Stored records
- - - - -
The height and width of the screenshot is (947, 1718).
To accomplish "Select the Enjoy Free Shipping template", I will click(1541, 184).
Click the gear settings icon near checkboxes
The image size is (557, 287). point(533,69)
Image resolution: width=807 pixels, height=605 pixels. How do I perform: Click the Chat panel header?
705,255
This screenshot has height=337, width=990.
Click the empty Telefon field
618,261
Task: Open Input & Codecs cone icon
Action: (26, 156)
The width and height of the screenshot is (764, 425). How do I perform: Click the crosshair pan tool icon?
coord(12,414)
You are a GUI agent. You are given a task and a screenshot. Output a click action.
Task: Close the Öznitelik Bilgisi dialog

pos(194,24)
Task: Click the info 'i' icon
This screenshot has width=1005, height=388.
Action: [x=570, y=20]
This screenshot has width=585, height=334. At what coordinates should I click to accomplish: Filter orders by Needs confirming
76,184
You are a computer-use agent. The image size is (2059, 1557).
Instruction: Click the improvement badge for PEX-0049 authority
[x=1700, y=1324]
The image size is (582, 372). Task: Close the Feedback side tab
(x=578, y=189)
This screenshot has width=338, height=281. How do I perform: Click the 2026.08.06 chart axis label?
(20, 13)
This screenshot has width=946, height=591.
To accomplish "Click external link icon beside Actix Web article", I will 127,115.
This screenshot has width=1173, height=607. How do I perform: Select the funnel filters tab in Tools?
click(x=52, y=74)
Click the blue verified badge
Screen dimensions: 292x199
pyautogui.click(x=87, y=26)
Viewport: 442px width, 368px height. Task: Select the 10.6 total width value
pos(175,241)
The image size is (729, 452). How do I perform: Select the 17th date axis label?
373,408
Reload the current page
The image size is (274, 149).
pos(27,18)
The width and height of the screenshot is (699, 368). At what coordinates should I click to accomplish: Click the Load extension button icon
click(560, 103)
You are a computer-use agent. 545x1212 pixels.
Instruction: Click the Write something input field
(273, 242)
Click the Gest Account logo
- - - - -
[Directions for this task] Could you set down, exactly as written, the lines above between the one holding "Click the gear settings icon near checkboxes" and the one holding "This screenshot has height=337, width=990.", inclusive, and nothing more?

[Your solution]
Click the gear settings icon near checkboxes
The image size is (557, 287). point(533,69)
Image resolution: width=807 pixels, height=605 pixels. How do I perform: Click the Chat panel header?
705,255
This screenshot has height=337, width=990.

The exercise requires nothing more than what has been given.